MABA-PM.com, Pencamaran ingkungan di Site Mornopo Halmahera Timur yang disinyalir akibat aktivitas tambang PT Antam sampai saat ini belum teratasi. Padahal, sejak tahun 2021 pihak Antam sendiri telah menyepakati bakal melakukan penyedotan limbah yang merusak lingkungan tersebut. Namun, upaya penanganan limbah tidak terlihat sama sekali.

Hal ini kemudian menimbulkan reaksi Dewan Perwakilan Rakyat Daerah (DPRD) Halmahera Timur (Haltim). Para wakil rakyat, mengaku sangat kecewa dengan sikap PT Antam Tbk yang enggan berhenti memberi janji terkait penyedotan limbah di Site Mornopo.

Ketua Komisi III DPRD Haltim, Ashadi Tahjudin mengatakan, komisi III dan DPRD Haltim sikap Antam yang terkesan cuek dan tidak menepati janji untuk penyedotan limbah di Site Mornopo yang sudah menjadi kesepakatan bersama itu sangat disesalkan.

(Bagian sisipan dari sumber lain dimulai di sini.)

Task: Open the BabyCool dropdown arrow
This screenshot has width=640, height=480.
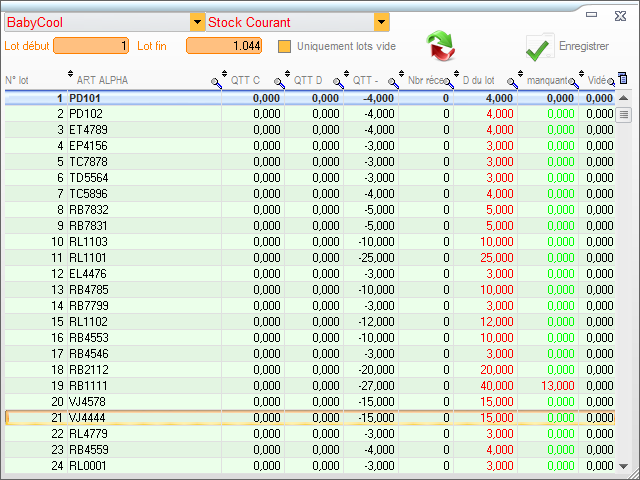Action: [x=196, y=22]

“Penyedotan limbah sudah menjadi kesepakatan Antam bersama dengan masyarakat dan DPRD. Seharusnya sudah ada action dari Antam,” tegas Ashadi Pada sejumlah wartawan, Senin (17/01/2022) di kantor DPRD Haltim.

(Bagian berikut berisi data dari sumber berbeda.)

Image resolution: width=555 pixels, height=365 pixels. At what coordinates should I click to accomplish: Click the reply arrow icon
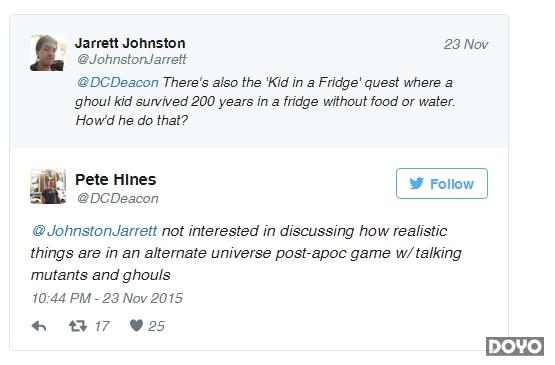click(39, 326)
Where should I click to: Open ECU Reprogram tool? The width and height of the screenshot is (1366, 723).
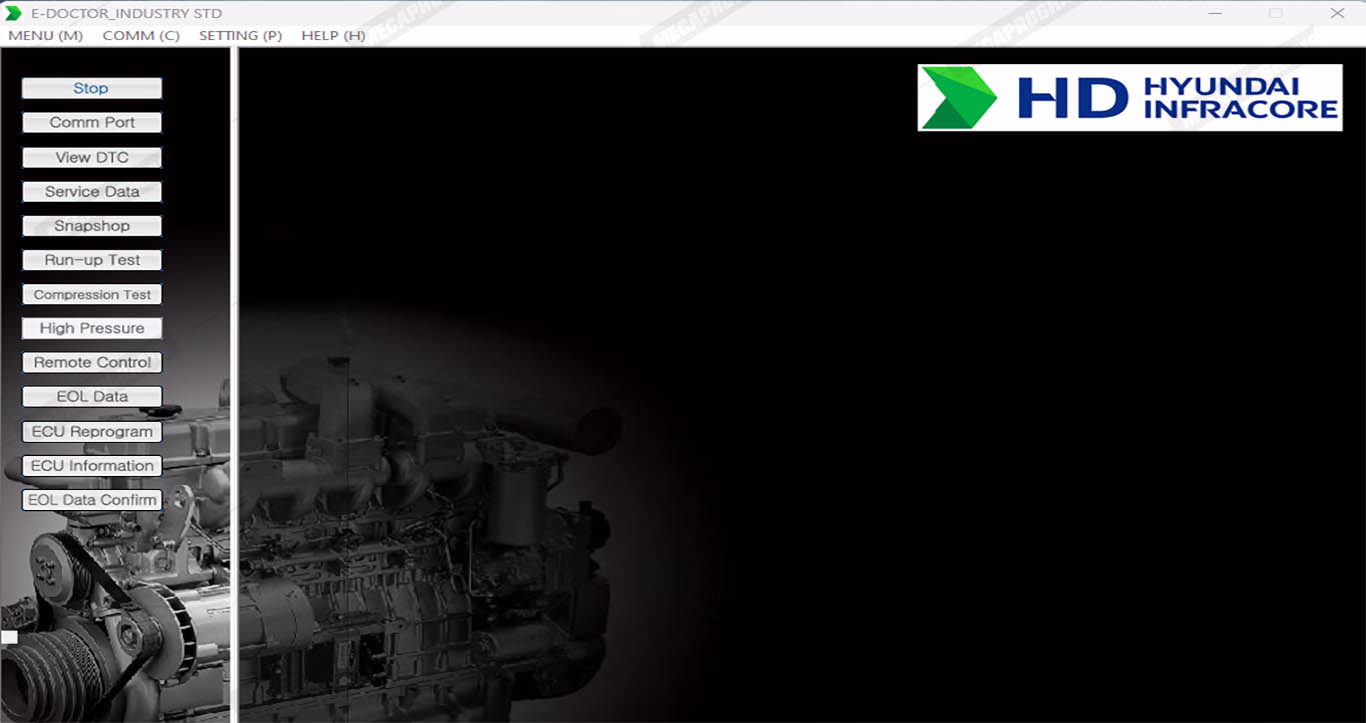[x=91, y=432]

Lanjutnya, kalaupun dilakukan mapun tidak perihal penyedotan limbah di Mornopo, harusnya pihak Antam berkoordinasi dan menyampaikan secara resmi kepada DPRD agar ini bisa desampaikan kepada masyarakat ketika ada pertanyaan terkait limbah tersebut.

“Tapi sampai saat ini Antam sangat tertutup kerja-kerja seperti ini. Secara pribadi ataupun secara institusi, kami merasa kecewa dengan sikap Antam selama ini. Seharusnya pihak Antam sudah memberikan laporan menyangkut dengan perkembangan Mornopo, karena ini sudah menjadi kesepakatan bersama,” ujar Ashadi.

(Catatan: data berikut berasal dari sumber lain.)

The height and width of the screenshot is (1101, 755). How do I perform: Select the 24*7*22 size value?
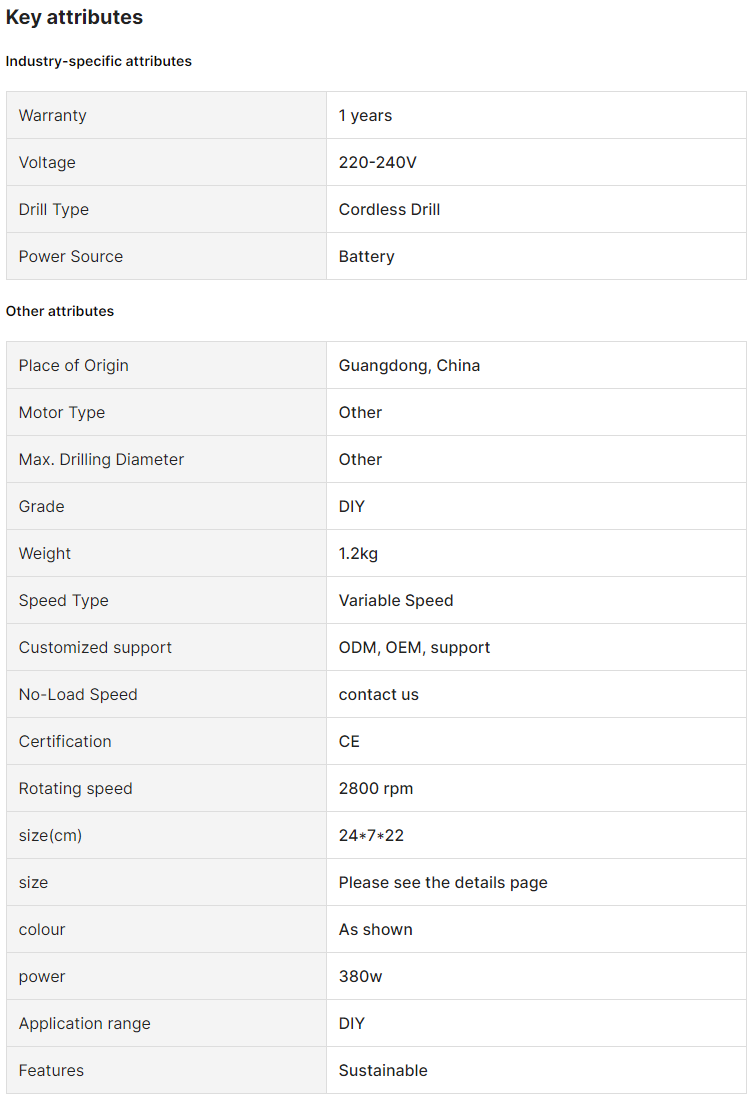(371, 836)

Jelasnya, kata Ashadi, DPRD tetap mengawal persoalan limbah di Mornopo.

“Karena itu masuk dalam agenda Antam untuk menyedot limbah di Mornopo pada tahun 2021,” ujarnya seraya menambahkan, merupakan hak masyarakat mengetahui perkembangan penyedotan limbah Mornopo.

Ia mengatakan, dalam waktu dekat DPRD bakal kembali memangil pihak Antam untuk menagi janji mereka soal penyedotan pada tahun 2022 ini. Dirinya juga mempertanyakan apa yang menjadi kendala sehinga sampai saat ini belum dilakukan penyedotan limbah.

Sementara itu, dikonfirmasi lewat grup WhatsApp mitra Pers Antam, Troy, Bagian Humas Antam mengaku tidak bisa memberikan tanggapan. Dirinya masih mengumpulkan informasi terkait penyedotan limbah tersebut.

“Saya tidak bisa menjawab, nanti saya cari info dulu di bagian yang menangani penyedotan limbah,” singkatnya.